-- Start --

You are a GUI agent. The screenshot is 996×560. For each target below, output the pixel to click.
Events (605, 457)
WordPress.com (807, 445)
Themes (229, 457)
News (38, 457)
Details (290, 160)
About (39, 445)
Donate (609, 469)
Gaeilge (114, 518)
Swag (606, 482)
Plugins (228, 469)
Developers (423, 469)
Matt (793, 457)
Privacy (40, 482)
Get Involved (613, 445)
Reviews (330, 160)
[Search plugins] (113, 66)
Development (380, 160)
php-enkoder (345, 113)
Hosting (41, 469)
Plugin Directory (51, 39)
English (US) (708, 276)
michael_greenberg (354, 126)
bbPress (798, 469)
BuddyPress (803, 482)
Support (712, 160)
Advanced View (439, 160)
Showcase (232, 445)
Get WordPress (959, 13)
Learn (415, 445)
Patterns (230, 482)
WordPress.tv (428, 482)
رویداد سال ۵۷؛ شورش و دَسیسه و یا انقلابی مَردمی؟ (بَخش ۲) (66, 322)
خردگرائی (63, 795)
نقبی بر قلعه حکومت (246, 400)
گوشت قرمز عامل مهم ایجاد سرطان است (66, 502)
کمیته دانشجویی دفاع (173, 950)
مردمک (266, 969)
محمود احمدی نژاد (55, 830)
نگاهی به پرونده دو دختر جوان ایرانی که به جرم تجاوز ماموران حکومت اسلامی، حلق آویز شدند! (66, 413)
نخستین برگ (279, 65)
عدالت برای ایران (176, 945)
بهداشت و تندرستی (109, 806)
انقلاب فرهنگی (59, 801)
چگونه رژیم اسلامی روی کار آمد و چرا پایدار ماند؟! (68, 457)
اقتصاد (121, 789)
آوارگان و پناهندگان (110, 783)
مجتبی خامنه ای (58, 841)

-- End --
-- Start --

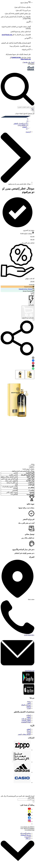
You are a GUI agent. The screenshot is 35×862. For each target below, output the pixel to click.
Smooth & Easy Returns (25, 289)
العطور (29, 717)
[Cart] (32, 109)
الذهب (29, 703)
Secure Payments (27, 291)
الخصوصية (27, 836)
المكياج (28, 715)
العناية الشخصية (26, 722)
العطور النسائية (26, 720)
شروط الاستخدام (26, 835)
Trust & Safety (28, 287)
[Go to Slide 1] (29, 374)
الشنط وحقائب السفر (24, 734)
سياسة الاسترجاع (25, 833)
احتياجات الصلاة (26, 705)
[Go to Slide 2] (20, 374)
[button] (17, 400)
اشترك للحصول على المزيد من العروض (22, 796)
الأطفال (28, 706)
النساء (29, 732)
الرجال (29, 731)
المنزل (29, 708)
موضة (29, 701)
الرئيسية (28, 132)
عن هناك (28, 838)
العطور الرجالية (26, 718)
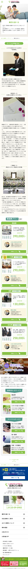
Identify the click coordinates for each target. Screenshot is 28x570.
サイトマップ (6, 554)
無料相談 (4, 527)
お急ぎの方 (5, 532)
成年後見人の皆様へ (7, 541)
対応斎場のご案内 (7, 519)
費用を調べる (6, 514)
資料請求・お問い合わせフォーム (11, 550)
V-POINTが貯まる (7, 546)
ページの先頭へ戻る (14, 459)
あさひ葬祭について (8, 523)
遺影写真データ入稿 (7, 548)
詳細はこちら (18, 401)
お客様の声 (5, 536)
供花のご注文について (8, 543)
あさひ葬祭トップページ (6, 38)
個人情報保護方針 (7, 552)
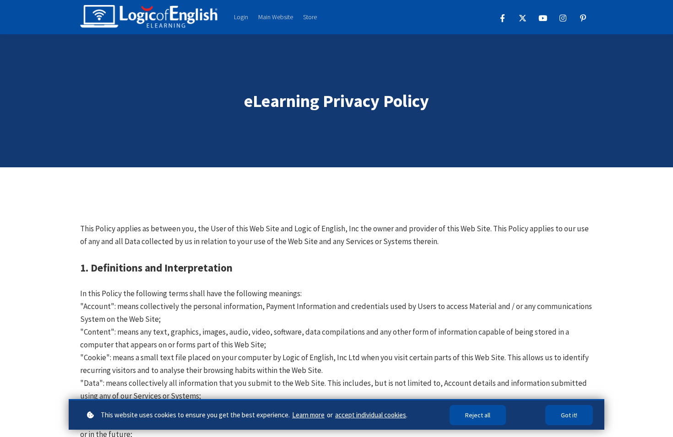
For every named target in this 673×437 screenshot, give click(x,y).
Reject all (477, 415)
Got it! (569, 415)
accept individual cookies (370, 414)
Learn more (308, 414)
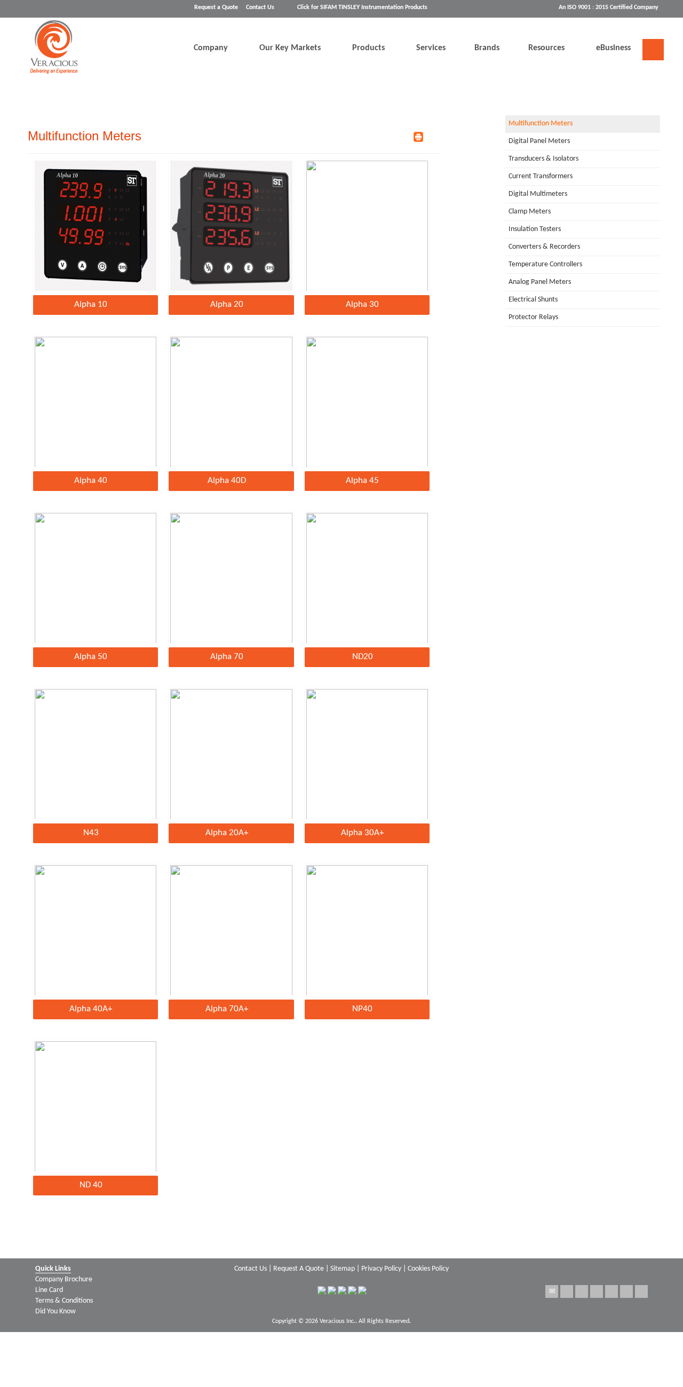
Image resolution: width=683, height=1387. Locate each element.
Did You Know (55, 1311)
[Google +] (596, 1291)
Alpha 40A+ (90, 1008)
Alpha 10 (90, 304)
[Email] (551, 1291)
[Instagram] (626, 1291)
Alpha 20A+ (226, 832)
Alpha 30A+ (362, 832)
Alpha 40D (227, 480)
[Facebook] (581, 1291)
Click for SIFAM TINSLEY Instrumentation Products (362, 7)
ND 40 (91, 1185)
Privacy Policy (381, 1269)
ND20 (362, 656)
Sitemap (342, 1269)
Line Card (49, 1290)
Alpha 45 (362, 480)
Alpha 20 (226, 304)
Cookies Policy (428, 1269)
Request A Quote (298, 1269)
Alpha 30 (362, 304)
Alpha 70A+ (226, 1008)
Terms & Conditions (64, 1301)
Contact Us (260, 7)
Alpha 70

-- End --

- Stated problem -
Copy the records from the line containing "[button] (17, 400)" to the line containing "費用を調べる (6, 514)", including both of those lines. Leave the pictures out of your copy.

- Expected answer -
[button] (17, 400)
اشترك للحصول على المزيد من العروض (22, 796)
الأطفال (28, 706)
النساء (29, 732)
الرجال (29, 731)
المنزل (29, 708)
موضة (29, 701)
الرئيسية (28, 132)
عن هناك (28, 838)
العطور الرجالية (26, 718)
Identify the click coordinates for each target. Screenshot is 28x570.
サイトマップ (6, 554)
無料相談 (4, 527)
お急ぎの方 (5, 532)
成年後見人の皆様へ (7, 541)
対応斎場のご案内 (7, 519)
費用を調べる (6, 514)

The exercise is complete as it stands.